PROMPT:
Output the data that follows exactly, line for line.

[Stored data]
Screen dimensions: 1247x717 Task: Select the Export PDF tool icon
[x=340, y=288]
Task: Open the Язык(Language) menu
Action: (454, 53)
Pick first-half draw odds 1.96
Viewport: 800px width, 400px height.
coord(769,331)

RESPONSE BOX:
Screen dimensions: 1247x717 Task: Select the Export PDF tool icon
[x=340, y=288]
Task: Open the Язык(Language) menu
Action: (454, 53)
Pick first-half draw odds 1.96
Viewport: 800px width, 400px height.
coord(769,331)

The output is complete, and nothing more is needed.